Aim:
Retype each of the rows below exactly, character for character, without leaving any out.

══ Data entries ══

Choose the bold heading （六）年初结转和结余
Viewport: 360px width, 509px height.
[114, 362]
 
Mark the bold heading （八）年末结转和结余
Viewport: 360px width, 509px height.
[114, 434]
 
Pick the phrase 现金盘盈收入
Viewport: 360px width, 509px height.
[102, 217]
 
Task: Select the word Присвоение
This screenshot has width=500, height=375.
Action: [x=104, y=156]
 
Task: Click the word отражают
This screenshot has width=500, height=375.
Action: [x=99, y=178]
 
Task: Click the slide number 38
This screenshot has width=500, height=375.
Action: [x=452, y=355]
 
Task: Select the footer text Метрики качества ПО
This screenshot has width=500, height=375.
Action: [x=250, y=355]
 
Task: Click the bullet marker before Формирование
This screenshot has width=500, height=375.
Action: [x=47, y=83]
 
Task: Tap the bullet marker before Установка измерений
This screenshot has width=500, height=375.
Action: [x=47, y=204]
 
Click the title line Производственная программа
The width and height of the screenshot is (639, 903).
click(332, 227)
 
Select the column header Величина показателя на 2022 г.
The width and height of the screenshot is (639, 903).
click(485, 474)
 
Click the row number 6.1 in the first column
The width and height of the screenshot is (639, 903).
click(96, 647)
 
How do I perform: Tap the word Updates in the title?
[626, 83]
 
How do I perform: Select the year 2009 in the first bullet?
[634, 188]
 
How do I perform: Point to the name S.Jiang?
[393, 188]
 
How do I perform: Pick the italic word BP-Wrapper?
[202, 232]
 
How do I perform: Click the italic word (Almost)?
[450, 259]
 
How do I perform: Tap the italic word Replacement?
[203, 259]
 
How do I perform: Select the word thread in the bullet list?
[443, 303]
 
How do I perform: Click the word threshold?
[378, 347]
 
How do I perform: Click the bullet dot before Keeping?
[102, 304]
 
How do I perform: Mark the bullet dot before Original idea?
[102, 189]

═══

Correct answer:
Choose the bold heading （六）年初结转和结余
Viewport: 360px width, 509px height.
[114, 362]
 
Mark the bold heading （八）年末结转和结余
Viewport: 360px width, 509px height.
[114, 434]
 
Pick the phrase 现金盘盈收入
Viewport: 360px width, 509px height.
[102, 217]
 
Task: Select the word Присвоение
This screenshot has width=500, height=375.
Action: [x=104, y=156]
 
Task: Click the word отражают
This screenshot has width=500, height=375.
Action: [x=99, y=178]
 
Task: Click the slide number 38
This screenshot has width=500, height=375.
Action: [x=452, y=355]
 
Task: Select the footer text Метрики качества ПО
This screenshot has width=500, height=375.
Action: [x=250, y=355]
 
Task: Click the bullet marker before Формирование
This screenshot has width=500, height=375.
Action: [x=47, y=83]
 
Task: Tap the bullet marker before Установка измерений
This screenshot has width=500, height=375.
Action: [x=47, y=204]
 
Click the title line Производственная программа
The width and height of the screenshot is (639, 903).
click(332, 227)
 
Select the column header Величина показателя на 2022 г.
The width and height of the screenshot is (639, 903).
click(485, 474)
 
Click the row number 6.1 in the first column
The width and height of the screenshot is (639, 903).
click(96, 647)
 
How do I perform: Tap the word Updates in the title?
[626, 83]
 
How do I perform: Select the year 2009 in the first bullet?
[634, 188]
 
How do I perform: Point to the name S.Jiang?
[393, 188]
 
How do I perform: Pick the italic word BP-Wrapper?
[202, 232]
 
How do I perform: Click the italic word (Almost)?
[450, 259]
 
How do I perform: Tap the italic word Replacement?
[203, 259]
 
How do I perform: Select the word thread in the bullet list?
[443, 303]
 
How do I perform: Click the word threshold?
[378, 347]
 
How do I perform: Click the bullet dot before Keeping?
[102, 304]
 
How do I perform: Mark the bullet dot before Original idea?
[102, 189]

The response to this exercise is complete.